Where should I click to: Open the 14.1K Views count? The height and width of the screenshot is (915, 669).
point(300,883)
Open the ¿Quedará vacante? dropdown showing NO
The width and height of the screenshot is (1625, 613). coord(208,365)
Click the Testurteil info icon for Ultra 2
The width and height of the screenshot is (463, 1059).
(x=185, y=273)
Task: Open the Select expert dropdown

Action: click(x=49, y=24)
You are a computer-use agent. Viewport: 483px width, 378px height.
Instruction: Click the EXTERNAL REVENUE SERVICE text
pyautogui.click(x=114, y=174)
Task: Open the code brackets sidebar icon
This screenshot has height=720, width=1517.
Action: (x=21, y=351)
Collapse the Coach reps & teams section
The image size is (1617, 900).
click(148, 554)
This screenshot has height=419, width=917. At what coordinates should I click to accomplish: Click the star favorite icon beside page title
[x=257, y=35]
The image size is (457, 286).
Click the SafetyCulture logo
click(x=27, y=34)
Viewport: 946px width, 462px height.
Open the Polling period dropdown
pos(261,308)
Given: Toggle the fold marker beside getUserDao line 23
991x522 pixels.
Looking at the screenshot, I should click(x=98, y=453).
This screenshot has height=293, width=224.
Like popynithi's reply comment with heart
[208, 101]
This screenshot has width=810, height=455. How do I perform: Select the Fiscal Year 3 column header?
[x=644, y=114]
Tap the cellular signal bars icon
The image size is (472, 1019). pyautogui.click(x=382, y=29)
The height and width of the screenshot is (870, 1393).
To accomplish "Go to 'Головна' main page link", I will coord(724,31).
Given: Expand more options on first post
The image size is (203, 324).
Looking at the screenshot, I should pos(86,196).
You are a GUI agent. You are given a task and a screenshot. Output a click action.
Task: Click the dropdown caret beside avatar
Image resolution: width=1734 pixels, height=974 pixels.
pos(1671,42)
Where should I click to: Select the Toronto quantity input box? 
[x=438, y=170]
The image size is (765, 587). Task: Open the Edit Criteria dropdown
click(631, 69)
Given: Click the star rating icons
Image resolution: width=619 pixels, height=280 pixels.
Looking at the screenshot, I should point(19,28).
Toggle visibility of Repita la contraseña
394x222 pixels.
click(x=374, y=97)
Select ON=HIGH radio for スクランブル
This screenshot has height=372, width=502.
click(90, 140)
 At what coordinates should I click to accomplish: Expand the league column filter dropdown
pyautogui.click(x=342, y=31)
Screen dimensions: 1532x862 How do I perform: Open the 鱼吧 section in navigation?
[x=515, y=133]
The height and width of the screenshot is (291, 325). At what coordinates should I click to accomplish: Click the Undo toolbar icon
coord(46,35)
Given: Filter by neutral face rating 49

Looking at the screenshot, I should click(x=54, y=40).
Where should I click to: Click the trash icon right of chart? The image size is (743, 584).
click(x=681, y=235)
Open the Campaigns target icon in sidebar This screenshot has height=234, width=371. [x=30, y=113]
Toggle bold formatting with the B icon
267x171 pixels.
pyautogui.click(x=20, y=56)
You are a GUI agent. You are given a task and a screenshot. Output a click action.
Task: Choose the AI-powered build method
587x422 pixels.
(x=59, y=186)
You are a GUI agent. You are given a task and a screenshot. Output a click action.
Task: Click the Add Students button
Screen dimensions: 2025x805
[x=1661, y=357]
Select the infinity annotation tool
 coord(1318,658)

※ ※ ※

*SET PROBLEM:*
Rewrite everything from the line that contains "Viewport: 946px width, 462px height." down to the line that contains "[x=515, y=133]", with "Polling period" changed to "Refresh interval" and everything else left as it is.

*WRITTEN RESPONSE:*
Viewport: 946px width, 462px height.
Open the Refresh interval dropdown
pos(261,308)
Given: Toggle the fold marker beside getUserDao line 23
991x522 pixels.
Looking at the screenshot, I should click(x=98, y=453).
This screenshot has height=293, width=224.
Like popynithi's reply comment with heart
[208, 101]
This screenshot has width=810, height=455. How do I perform: Select the Fiscal Year 3 column header?
[x=644, y=114]
Tap the cellular signal bars icon
The image size is (472, 1019). pyautogui.click(x=382, y=29)
The height and width of the screenshot is (870, 1393).
To accomplish "Go to 'Головна' main page link", I will coord(724,31).
Given: Expand more options on first post
The image size is (203, 324).
Looking at the screenshot, I should pos(86,196).
You are a GUI agent. You are given a task and a screenshot. Output a click action.
Task: Click the dropdown caret beside avatar
Image resolution: width=1734 pixels, height=974 pixels.
pos(1671,42)
Where should I click to: Select the Toronto quantity input box? 
[x=438, y=170]
The image size is (765, 587). Task: Open the Edit Criteria dropdown
click(631, 69)
Given: Click the star rating icons
Image resolution: width=619 pixels, height=280 pixels.
Looking at the screenshot, I should point(19,28).
Toggle visibility of Repita la contraseña
394x222 pixels.
click(x=374, y=97)
Select ON=HIGH radio for スクランブル
This screenshot has height=372, width=502.
click(90, 140)
 At what coordinates should I click to accomplish: Expand the league column filter dropdown
pyautogui.click(x=342, y=31)
Screen dimensions: 1532x862 How do I perform: Open the 鱼吧 section in navigation?
[x=515, y=133]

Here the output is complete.